To provide electricity reliably and safely, solar panel system components typically include an inverter, wiring and optional battery storage and charge controller. Most solar panel systems convert the DC electricity that is produced by the solar panels into the common household form of electricity-alternating current (AC)-by using an inverter. AC electricity can then be used to power your appliances directly, or feed back to an electric utility’s grid. The DC electricity can also be stored directly in batteries for later use. In this case, to prevent overcharging or discharging of the batteries, a charge controller is used.
Q: What is the environmental impact if I use solar power at home?
A: Solar panels have received attention from researchers, businesses and homeowners because, unlike traditional power generation sources, these technologies produce electricity using a renewable source-the sun-without creating noise, emitting pollutants that cause climate change such as greenhouse gases, smog, acid rain, or water resource pollution. Even when the emissions related to solar cell manufacturing are counted, solar panels produce less than 15% of the carbon dioxide from a conventional coal-fired power plant.

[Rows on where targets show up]
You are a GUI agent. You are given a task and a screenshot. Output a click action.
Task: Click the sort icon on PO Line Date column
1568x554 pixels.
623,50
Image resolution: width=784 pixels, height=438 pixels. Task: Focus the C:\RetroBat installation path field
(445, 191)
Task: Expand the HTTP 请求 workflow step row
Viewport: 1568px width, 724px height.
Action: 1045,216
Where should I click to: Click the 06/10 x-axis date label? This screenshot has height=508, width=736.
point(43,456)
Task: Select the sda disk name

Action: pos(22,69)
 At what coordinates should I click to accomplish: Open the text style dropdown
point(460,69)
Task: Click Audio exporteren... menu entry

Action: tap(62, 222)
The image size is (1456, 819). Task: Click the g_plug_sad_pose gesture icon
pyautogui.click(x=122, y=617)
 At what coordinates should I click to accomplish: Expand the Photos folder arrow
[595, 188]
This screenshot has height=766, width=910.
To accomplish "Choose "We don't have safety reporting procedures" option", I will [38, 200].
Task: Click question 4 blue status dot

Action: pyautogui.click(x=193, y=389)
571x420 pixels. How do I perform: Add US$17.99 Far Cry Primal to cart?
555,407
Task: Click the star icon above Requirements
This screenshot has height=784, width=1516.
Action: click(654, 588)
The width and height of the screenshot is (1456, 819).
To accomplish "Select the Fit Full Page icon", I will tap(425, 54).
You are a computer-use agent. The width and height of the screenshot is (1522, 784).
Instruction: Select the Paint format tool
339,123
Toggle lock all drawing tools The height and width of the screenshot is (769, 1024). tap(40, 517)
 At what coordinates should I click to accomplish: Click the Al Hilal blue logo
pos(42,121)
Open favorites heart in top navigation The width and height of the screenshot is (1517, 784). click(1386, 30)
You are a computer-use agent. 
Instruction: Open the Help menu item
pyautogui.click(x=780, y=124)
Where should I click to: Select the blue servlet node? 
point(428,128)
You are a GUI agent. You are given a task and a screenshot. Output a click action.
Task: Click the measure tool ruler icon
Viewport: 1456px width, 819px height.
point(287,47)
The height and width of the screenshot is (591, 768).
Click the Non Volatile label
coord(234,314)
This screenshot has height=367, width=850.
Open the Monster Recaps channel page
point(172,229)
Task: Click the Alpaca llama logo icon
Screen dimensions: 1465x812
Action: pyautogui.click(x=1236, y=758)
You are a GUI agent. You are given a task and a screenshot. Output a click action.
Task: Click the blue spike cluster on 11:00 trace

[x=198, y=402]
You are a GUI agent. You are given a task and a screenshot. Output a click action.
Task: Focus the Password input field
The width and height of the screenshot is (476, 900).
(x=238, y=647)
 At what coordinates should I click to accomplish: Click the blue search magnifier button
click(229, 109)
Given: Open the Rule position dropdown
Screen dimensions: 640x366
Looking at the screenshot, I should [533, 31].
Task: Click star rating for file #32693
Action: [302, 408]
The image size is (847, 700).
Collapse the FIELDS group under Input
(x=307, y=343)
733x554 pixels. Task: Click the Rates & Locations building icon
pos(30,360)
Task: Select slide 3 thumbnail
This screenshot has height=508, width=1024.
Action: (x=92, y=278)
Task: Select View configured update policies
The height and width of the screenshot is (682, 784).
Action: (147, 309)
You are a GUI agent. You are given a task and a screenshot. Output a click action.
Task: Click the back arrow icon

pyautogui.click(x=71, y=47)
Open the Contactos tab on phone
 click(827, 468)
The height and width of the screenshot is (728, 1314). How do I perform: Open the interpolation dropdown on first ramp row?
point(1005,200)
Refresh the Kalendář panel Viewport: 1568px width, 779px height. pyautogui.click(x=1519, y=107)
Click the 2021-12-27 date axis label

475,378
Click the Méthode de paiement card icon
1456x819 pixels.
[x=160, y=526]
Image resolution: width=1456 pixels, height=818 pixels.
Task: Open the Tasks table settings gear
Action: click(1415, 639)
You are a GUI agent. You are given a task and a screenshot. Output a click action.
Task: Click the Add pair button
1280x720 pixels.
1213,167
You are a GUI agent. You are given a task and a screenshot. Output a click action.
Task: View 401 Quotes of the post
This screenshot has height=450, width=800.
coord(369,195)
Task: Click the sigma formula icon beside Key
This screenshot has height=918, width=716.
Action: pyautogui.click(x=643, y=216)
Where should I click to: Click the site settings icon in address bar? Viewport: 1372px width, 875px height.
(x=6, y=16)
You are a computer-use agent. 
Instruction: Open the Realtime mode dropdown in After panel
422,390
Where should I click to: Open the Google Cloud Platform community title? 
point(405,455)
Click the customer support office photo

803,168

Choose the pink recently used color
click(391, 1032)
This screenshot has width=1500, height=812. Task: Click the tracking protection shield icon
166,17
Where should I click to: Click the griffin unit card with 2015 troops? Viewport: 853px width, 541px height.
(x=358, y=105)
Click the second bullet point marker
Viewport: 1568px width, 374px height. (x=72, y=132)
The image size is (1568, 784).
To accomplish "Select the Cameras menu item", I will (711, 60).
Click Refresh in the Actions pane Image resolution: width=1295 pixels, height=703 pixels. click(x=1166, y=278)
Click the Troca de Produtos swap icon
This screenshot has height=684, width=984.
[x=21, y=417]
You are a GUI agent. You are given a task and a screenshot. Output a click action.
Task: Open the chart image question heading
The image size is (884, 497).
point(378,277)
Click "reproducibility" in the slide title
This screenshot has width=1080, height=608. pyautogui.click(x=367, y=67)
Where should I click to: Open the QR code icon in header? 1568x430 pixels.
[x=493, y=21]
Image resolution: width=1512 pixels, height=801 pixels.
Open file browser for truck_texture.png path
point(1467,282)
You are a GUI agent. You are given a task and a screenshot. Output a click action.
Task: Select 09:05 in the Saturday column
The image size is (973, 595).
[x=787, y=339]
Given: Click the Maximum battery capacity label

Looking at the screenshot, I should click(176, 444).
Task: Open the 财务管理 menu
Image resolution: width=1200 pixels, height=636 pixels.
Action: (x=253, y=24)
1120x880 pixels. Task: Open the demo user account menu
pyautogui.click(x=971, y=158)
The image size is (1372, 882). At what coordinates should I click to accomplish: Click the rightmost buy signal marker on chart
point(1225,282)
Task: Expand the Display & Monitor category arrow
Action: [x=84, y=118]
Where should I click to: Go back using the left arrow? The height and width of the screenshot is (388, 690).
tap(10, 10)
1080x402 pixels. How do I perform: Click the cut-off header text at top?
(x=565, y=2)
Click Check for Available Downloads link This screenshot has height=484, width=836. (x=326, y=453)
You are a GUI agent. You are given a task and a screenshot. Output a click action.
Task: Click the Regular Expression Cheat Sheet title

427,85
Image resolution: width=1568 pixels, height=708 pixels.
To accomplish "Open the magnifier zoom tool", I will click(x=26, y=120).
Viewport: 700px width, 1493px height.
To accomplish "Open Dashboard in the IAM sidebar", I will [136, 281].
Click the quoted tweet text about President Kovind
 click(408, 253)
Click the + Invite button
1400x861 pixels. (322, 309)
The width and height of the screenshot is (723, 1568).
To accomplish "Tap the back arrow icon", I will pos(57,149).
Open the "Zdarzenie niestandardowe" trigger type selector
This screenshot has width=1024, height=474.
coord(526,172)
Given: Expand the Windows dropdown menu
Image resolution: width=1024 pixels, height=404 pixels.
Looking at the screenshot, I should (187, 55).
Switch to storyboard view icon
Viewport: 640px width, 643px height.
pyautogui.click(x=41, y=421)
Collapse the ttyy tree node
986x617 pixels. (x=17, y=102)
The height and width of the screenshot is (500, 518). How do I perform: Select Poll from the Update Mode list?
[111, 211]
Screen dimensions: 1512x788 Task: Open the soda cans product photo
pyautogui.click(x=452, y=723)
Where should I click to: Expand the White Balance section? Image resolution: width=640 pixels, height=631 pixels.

▸ **OBJECTIVES**:
- A) According to the solar power text, how much carbon dioxide do solar panels produce compared with a conventional coal-fired power plant, even when manufacturing emissions are counted?
- B) In the records, change "Instruction" to "Command" wherever it occurs from the first line of the records through the line with "pyautogui.click(x=780, y=124)", leaving everything else unchanged, and return only those lines.
The text and the records are unrelated to each other.

▸ **EXPECTED OUTPUTS**:
- A) Less than 15% of the carbon dioxide from a conventional coal-fired power plant.

- B)
You are a GUI agent. You are given a task and a screenshot. Output a click action.
Task: Click the sort icon on PO Line Date column
1568x554 pixels.
623,50
Image resolution: width=784 pixels, height=438 pixels. Task: Focus the C:\RetroBat installation path field
(445, 191)
Task: Expand the HTTP 请求 workflow step row
Viewport: 1568px width, 724px height.
Action: 1045,216
Where should I click to: Click the 06/10 x-axis date label? This screenshot has height=508, width=736.
point(43,456)
Task: Select the sda disk name

Action: pos(22,69)
 At what coordinates should I click to accomplish: Open the text style dropdown
point(460,69)
Task: Click Audio exporteren... menu entry

Action: tap(62, 222)
The image size is (1456, 819). Task: Click the g_plug_sad_pose gesture icon
pyautogui.click(x=122, y=617)
 At what coordinates should I click to accomplish: Expand the Photos folder arrow
[595, 188]
This screenshot has height=766, width=910.
To accomplish "Choose "We don't have safety reporting procedures" option", I will [38, 200].
Task: Click question 4 blue status dot

Action: pyautogui.click(x=193, y=389)
571x420 pixels. How do I perform: Add US$17.99 Far Cry Primal to cart?
555,407
Task: Click the star icon above Requirements
This screenshot has height=784, width=1516.
Action: click(654, 588)
The width and height of the screenshot is (1456, 819).
To accomplish "Select the Fit Full Page icon", I will tap(425, 54).
You are a computer-use agent. The width and height of the screenshot is (1522, 784).
Command: Select the Paint format tool
339,123
Toggle lock all drawing tools The height and width of the screenshot is (769, 1024). tap(40, 517)
 At what coordinates should I click to accomplish: Click the Al Hilal blue logo
pos(42,121)
Open favorites heart in top navigation The width and height of the screenshot is (1517, 784). click(1386, 30)
You are a computer-use agent. 
Command: Open the Help menu item
pyautogui.click(x=780, y=124)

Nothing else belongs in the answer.